2 Responses to “Editor”

  1. I read some of your top listed articles and their responses and comments. I must say, with all my heart, some of the participants have a very vivid view of Kuwaiti culture! It’s one thing to promote creativism by way of critiquing one’s society towards it’s enlightenment and eventual betterment, but it’s totally another to villify it to be the whore-mongring, self-centered racist society that it has been portrayed to look like in some of these posts!

    I am a Kuwaiti, educated in both the Middle East and Europe, and I have a strong bind to some ‘Western ideals’ like free speech and socail justice and equality. I am married, have a steady job, a steady social life and a fulfilling number of hobbies to pass my time. True, I’ve had my share of wild encouters with unethical and socially unacceptable activities-just like everyone else-but I believe that my society (the Kuwaiti family society) has allowed me to see my fallicies and grow out of them, anonymously and safely I might add.

    Do people really believe that most Kuwaiti males have nothing better to do than roam around in their luxury cars while in their teens, breaking up women’s hearts, until they find a government desk job and live meagre lives unable to escape their childhood?? Personally, I don’t know ANYONE that fits this description, and I’m someone with around 350 entires in my mobile’s address book!

    I had the privilage of studying both in the Kuwaiti, the US and the UK system. Honestly speaking, it is the Kuwaiti system that promoted my immoral behaviour while it was acting up, not because I was exposed to the ‘unwelcome/useless/self-centered/under-achieving male elements’ of Kuwait’s society, but because I was encouraged to do so-believe it or not-by the female elements! Nowhere else did I find a girl inviting me to her home while her parents were away on vacation..nowhere else did I find a fully-veiled woman (in public) wearing high-rise heels and dancing around the pool with a bottle of Vodka in her hand and wearing a bikini at a party…nowhere else was i approached by a total stranger who asked me for my phone number right afer she asked me if she could borrow the chair at my table!

    I agree with what some have written on such subjects like male dominance, ignorance, unwhorthiness and so on, but let’s be more balanced; A woman brought down the Roman Empire; A Princess caused WW1; An female intern was having the time of her live with a US president back in 1998. Moreover, and closer to home, a woman prevented men of power from meeting her fraile old husband by locking him in his room! And you know what…a woman is my wife & mother too, just as a man is my father and my brother.

    Frustration over broken up relationships is the theme of most of the articles that I’ve read. While i agree that this is a very sensitive and emotional issue, I contest to the fact that it be used to condemn a large majority of any society, even if it had academic connotations. My apologies to those who disagree with me, but that’s what blogging is about…that’s where the true kaliedoscope of thought and mind exists.

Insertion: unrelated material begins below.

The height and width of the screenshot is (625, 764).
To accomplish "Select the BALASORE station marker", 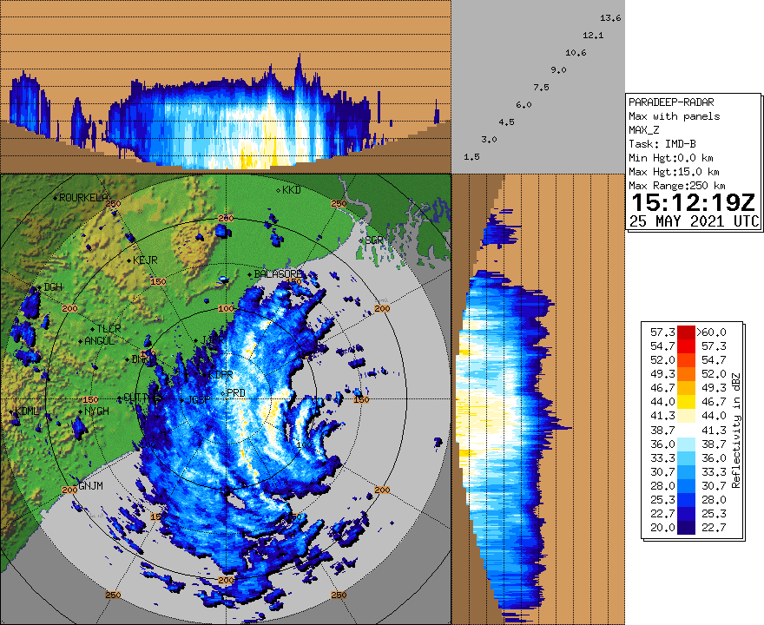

  2. The Aggressor: Thank you for sharing your points of view. Please try to read most or all of the posts here before making any adamant judgements. Likewise, this forum targets free expression through diverse ways of what each writer views as creative. Not all readers agree with the posts as not all writers agree with the commentators. It’s an open forum to helpfully humanize perspectives through literary expression. Kuwait and the region publically lack this and yes many here have ‘vented’ perhaps more emotionally than logically, or politically correctly.

    What you should ask yourself is why so many here have negative views of Kuwait, relationships, gender-roles etc. and what we can do to learn from all of this. It’s definitely not black or white; there are many other colors amongst them. Your comment is just another expression, which we dearly welcome here. And if you would like to express yourself (like you have eloquently done in your comment), then why not submit something to justify your own reasoning as a bicultural/multicultural Kuwaiti man in the midst of what you may come to agree or disagree with ? You are more than welcome to.